IJSRP, Volume 5, Issue 9, September 2015 Edition [ISSN 2250-3153]
ISAAC RENSON AYOYI, DR.ROBERT ODUNGA MUKOSWA
In the past decades, the public procurement system in Kenya has undergone significant developments. From being a system with no regulations in the 1960s, and a system regulated by Treasury Circulars in the 1970s, 1980s and 1990s, the introduction of the Public Procurement and Disposal Act (PPDA) of 2005 and the Procurement Regulations of 2006 has introduced new standards for public procurement in Kenya. As a result, ethical supply chain management is becoming a mainstream business practice in public sector in Kenya.
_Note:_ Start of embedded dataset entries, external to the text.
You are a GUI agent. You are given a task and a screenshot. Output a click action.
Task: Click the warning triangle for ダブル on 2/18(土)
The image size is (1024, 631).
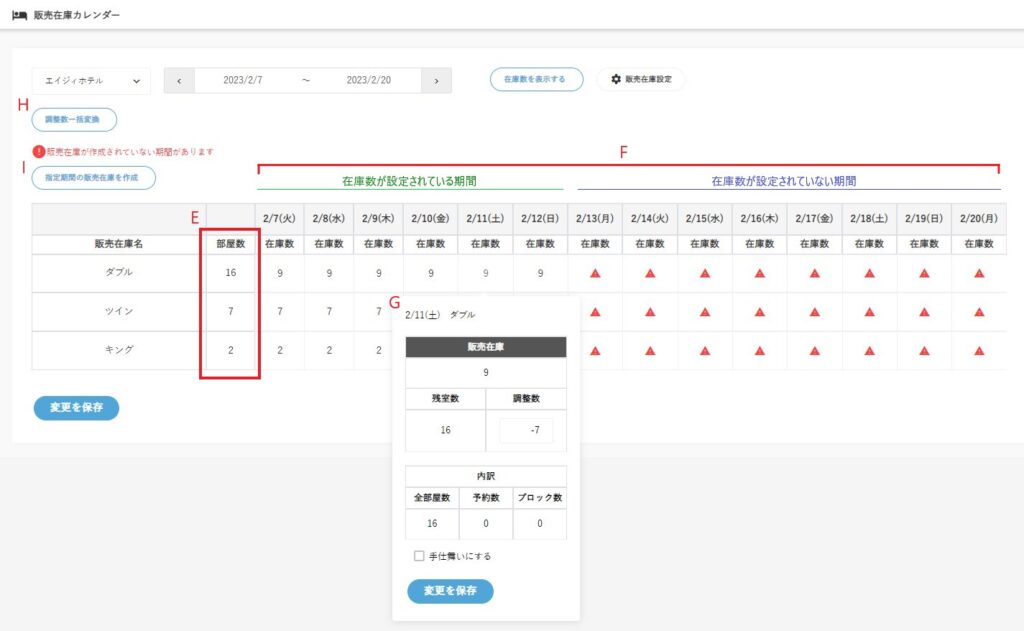point(868,273)
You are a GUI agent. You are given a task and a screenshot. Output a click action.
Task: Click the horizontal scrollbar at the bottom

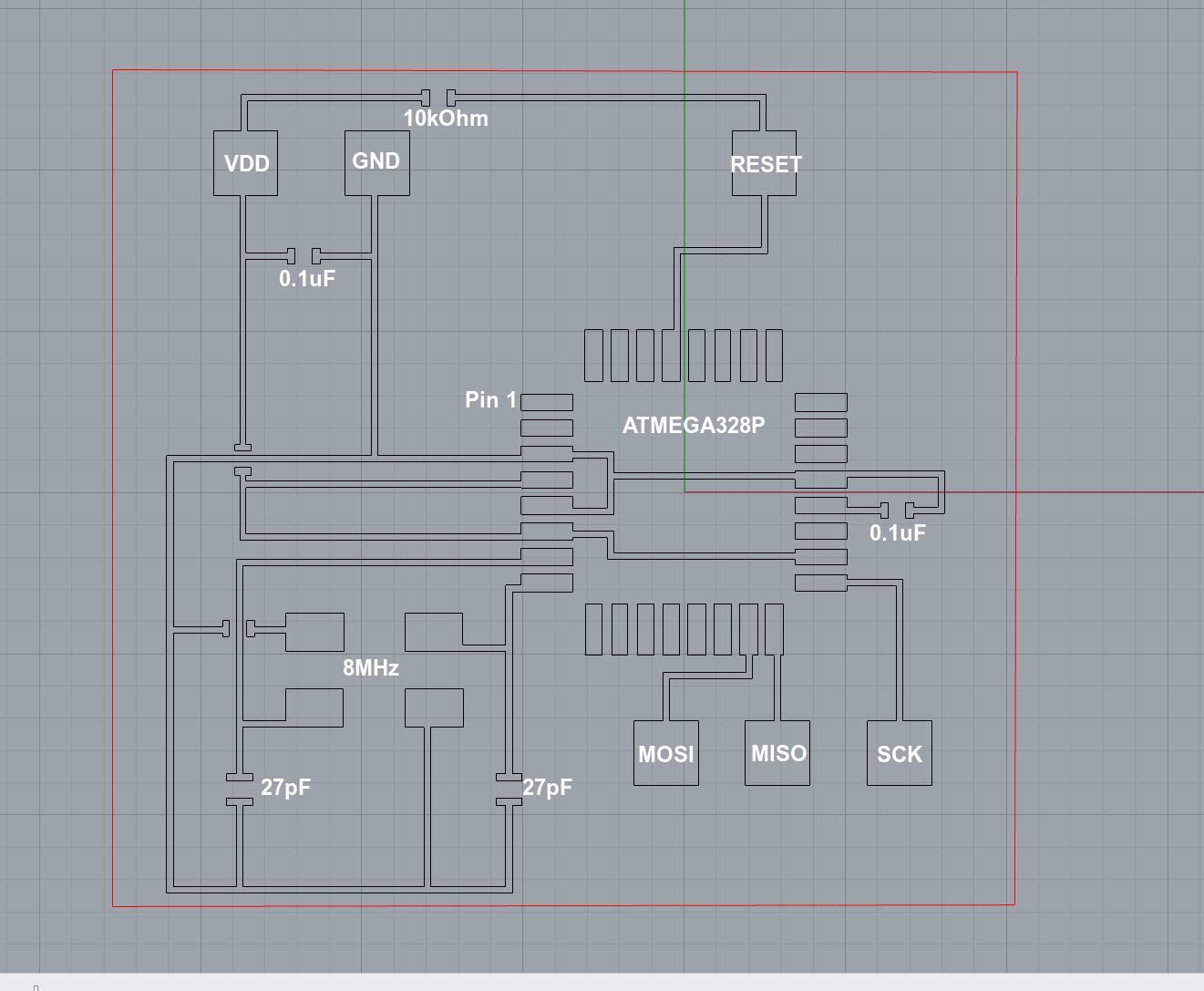click(365, 984)
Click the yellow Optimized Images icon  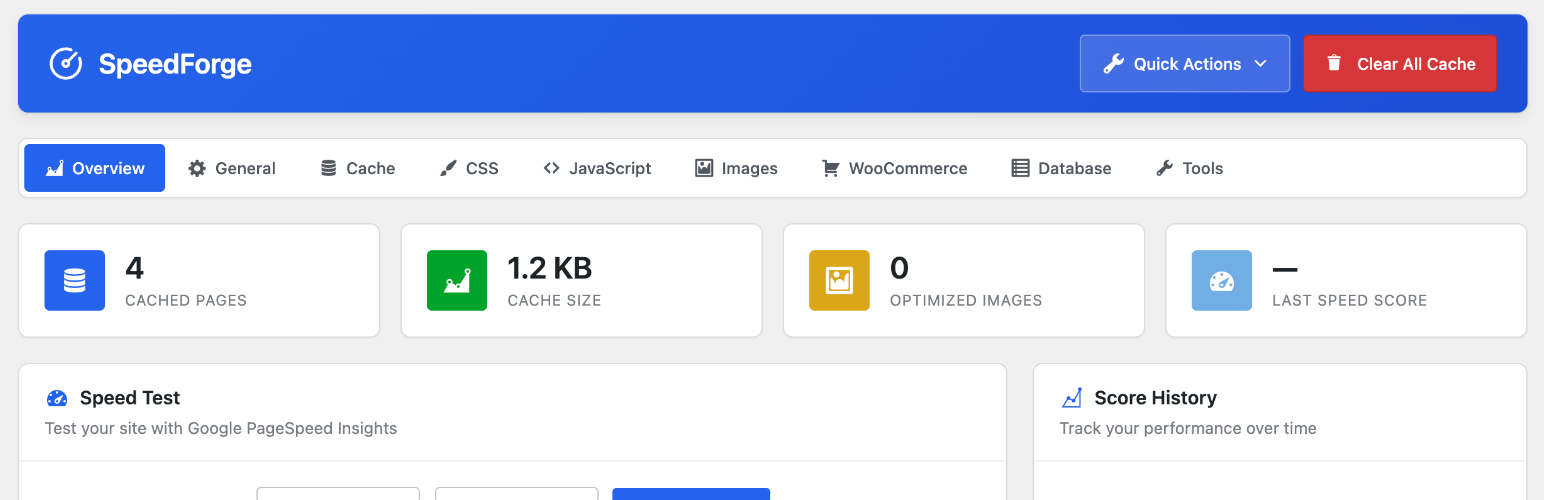(x=839, y=281)
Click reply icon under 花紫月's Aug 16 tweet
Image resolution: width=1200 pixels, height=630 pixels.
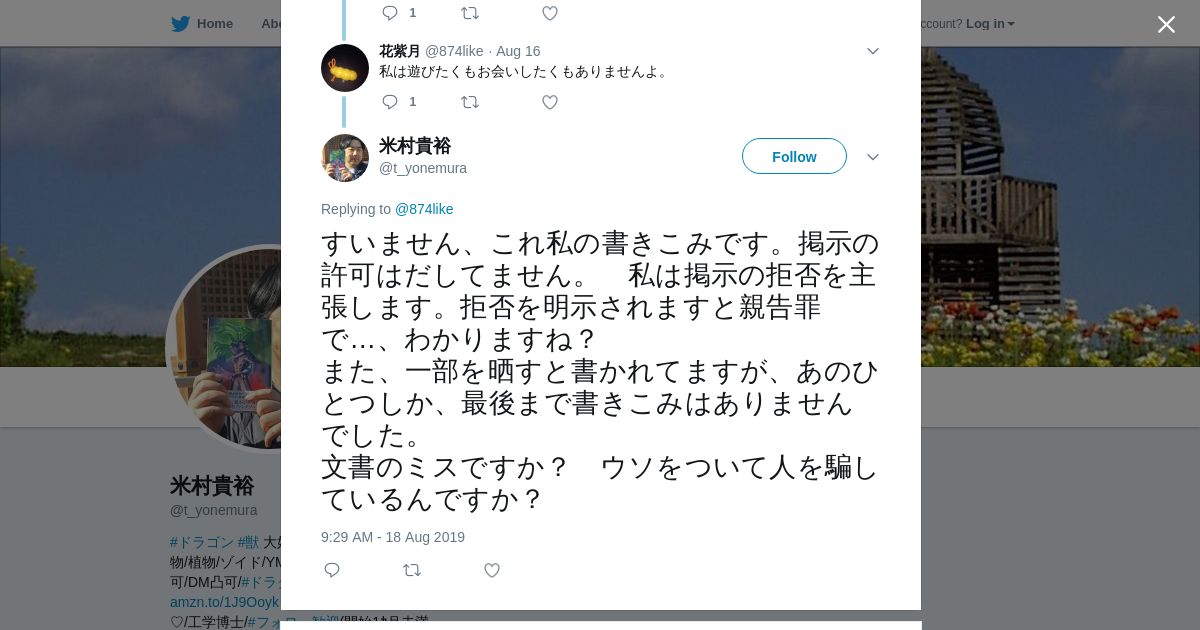coord(390,102)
Ethics in Public procurement provide advice and guidance to buying organizations on how to develop ethical purchasing practices in their supply chains (Arkingstall 1994). Although intended primarily for buyers, this guidance applies equally to anyone who has responsibility for managing the supply of goods or services from an external source. It has become essential for public organizations to have an ethical policy or code of conduct in procurement functions (Amstrong and Sweeney 2004). The Chartered Institute of Purchasing and Supply (CIPS) believes that public entities should universally apply the practice set out (as laws, regulations, policies and procedures) and should encourage all cadre of organizations to include good ethical business practices in all areas of their work. In this case, organizations should also involve all stakeholders in this process. It is vital that organization’s management visibly endorses procurement ethical policy.